_Article_
>> Start
Consider a man who finds pleasure in killing - fish, animals, people, it doesn't matter which. More than this, he is determined and unwavering, so that if he should be thwarted in any way, his first thought will be to revenge himself through an act of murder. But it will not be the person whom he considers his adversary who will be at risk of death; instead he will select the one person, completely innocent of any contributory act, whose death will cause his adversary the most pain, or perhaps the most trouble.

John Bingham's narrator considers such evil, dismissing any notion that such a man should not be held accountable for his actions because of an assumption that he cannot be other than mentally ill. And he reflects on what should be done about someone who kills in this way, obliquely rather than rationally.

He suggests that the justice system cannot offer a reliable solution, for juries invariably require motives, and a motive is difficult to demonstrate where a man enjoys the act of murder for its own sake, and has little interest in the person he plans to kills. And as this man will go to any lengths to ensure that appearances suggest his adversary as the killer, the police too are of little help.
>> End
_Set tasks_
**a.** In the passage, what do juries invariably require?
**b.** List the three things the passage says the man finds pleasure in killing.
**c.** Translate this sentence from the passage into Spanish: "And he reflects on what should be done about someone who kills in this way, obliquely rather than rationally."

_Data lines_
>> Start
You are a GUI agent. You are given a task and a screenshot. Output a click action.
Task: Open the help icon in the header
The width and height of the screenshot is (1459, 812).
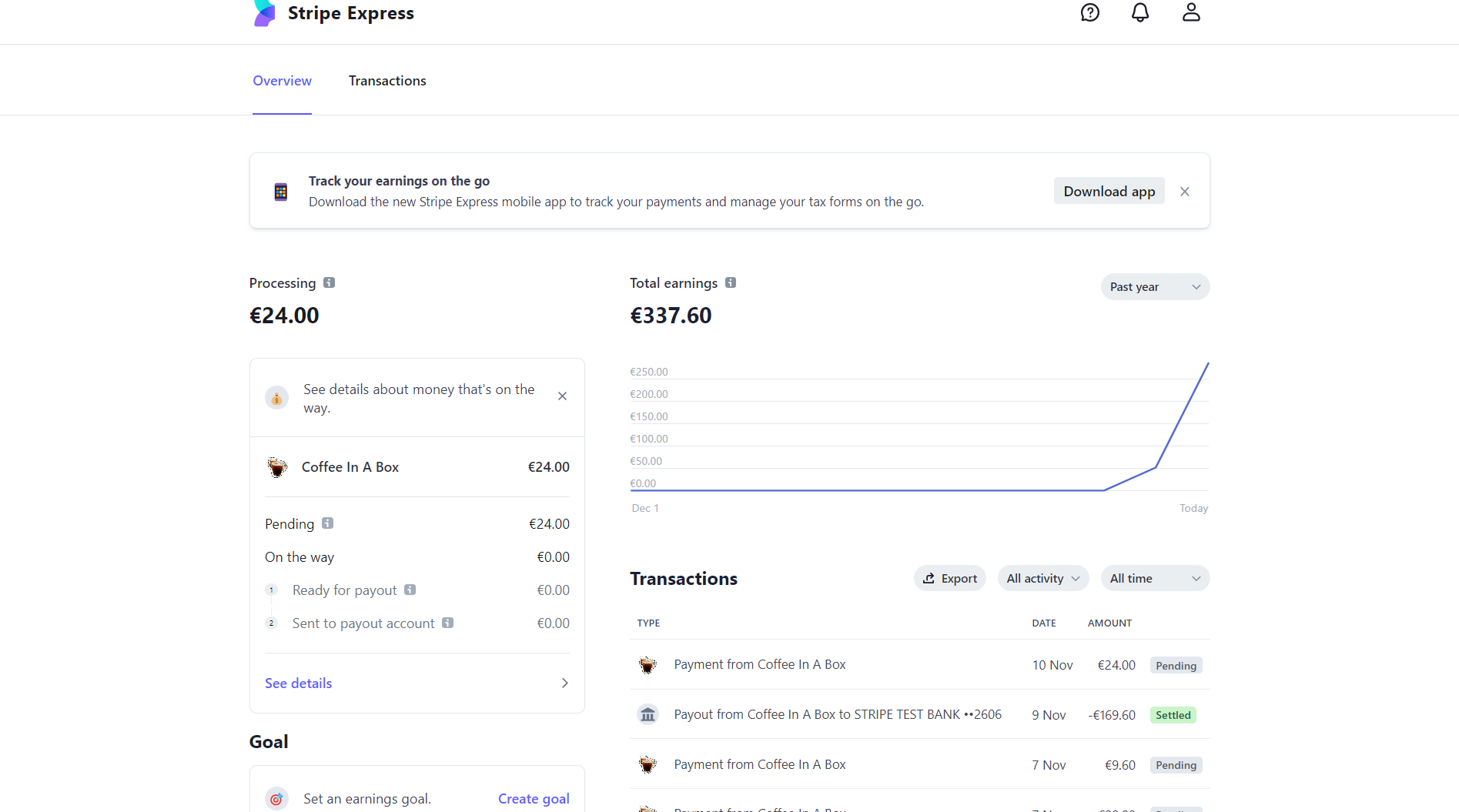click(1089, 12)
>> End
_Responses for each task_
**a.** Motives.

**b.** Fish, animals, people

**c.** Y reflexiona sobre lo que debería hacerse con alguien que mata de este modo, de forma oblicua en lugar de racional.